Menjadi imam salat sebenarnya suatu yang biasa-biasa saja, apalagi bagi orang yang sudah mempunyai syarat dan otoritas seperti urang alim atawa urang saleh yang sering dikenal sebagai Mu’allim, Tuan Guru, Abuya, Surgi, Syekh atau minimal ustadz. Apatah lagi hanya mengimami salat tarawih yang hukumnya hanya sunat yakni jika dikerjakan akan memperoleh pahala dan jika ditinggalkan tidak berdosa.

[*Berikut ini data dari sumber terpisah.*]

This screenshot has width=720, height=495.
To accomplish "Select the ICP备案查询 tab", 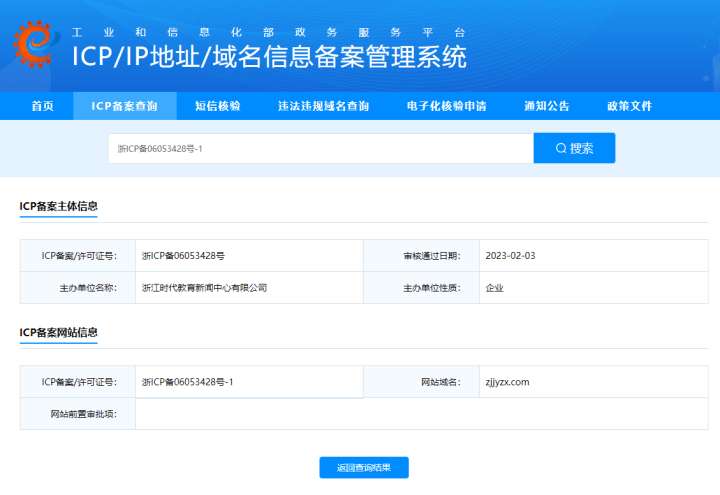I will click(124, 106).
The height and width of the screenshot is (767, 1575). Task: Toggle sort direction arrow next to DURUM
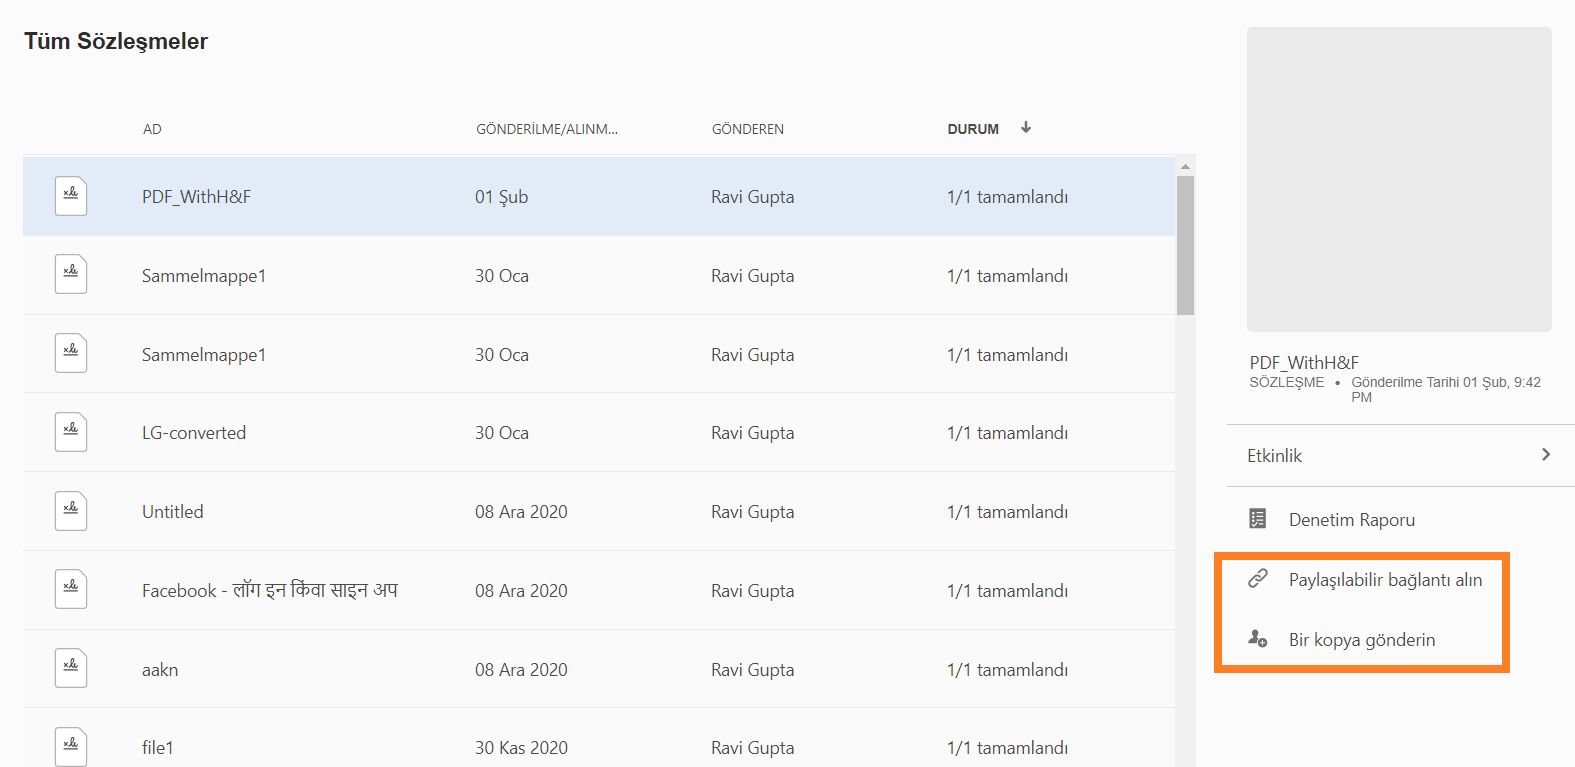[1026, 128]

Namun bagiku yang mungkin belum masuk kriteria di atas, menjadi sesuatu yang luar biasa dan sesuatu banget. Aku menjadi imam tarawih pada hari pertama memasuki bulan Ramadan dan di Langgar Miftahussalam lagi, yang merupakan Langgar Tertua di Teluk Tiram tempat kelahiranku. Berada dekat pasar tua, Pasar Sejumput, dan tepian sungai Martapura yang kelihatan masih sibuk. Langgar ini bagiku banyak mengandung sejuta kenangan manis bahkan nilai sejarah yang kaya, mungkin bagi banyak orang juga. Bisa dikatakan di langgar inilah, pada waktu kecil dan remaja aku ditempa untuk menjadi anak yang memahami ilmu dan praktek ajaran Islam. Di sini, pada waktu yang sangat dini aku mempelajari ilmu-ilmu dasar keislaman sekaligus mempraktekkannya seperti belajar Alifan (Juz Amma), Wudlu, Shalat, membaca Al-Qur’an, Aqidah, Fiqih, Akhlak dan Tasawuf dari guru level Ustadz sampai level Mu’allim.

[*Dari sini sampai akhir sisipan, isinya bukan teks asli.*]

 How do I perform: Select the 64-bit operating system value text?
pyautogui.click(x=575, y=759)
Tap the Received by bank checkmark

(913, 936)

Untuk pelajaran ilmu dasar Islam, aku memperolehnya dari Sekolah Arab yang sempat ada di sana sebelum ada bangunan khusus yang permanen dengan salah satu gurunya ustadz Abdussalam (adik seayah dari Mu’allim Syukur). Dalam membaca Al-Qur’an di samping belajar dengan ayahku sendiri di rumah, juga lewat semacam kaji sorogan di sudut ruang Langgar termasuk juga kegiatan tadarrus tiap malam Ramadan ba’da tarawih.. Sedangkan ilmu keislaman yang luas aku peroleh dari Kai Talib (Tuan Guru H. Abdul Muttalib M), Guru Sami (Tuan Guru H. Abdussami, ayahku sendiri), Guru Utuh (Tuan Guru Hasbullah), Guru Yusran (Tuan Guru H. Muhammad Yuseran) dan lain-lain, lewat ceramah rutin mereka di langgar ini, seminggu sekali. Adapun dengan Mu’allim Syukur (Tuan Guru H. Abdussyukur bin H. Jamaluddin) dan anak sulung beliau Mu”allim Gafar (Tuan Guru H. Abdul Gaffar bin Tuan Guru H. Abdussyukur), aku sempat belajar ilmu Alat (Nahwu dan Sharf) di rumah beliau yang berada di belakang langgar.
Tak terbayangkan waktu itu, aku akan bisa menjadi salah satu imam di Langgar Miftahussalam yang telah banyak mencetak banyak ulama yang sangat berperan di seputar kota Banjarmasin. Kulihat, sekarang meskipun situasinya sudah jauh berubah, tapi jamaah langgar ini tetap begitu banyak memenuhi shaf-shaf seperti zaman kecilku dahulu dan mungkin aktivitasnya mengkader calon ulama nampaknya masih menggebu-gebu.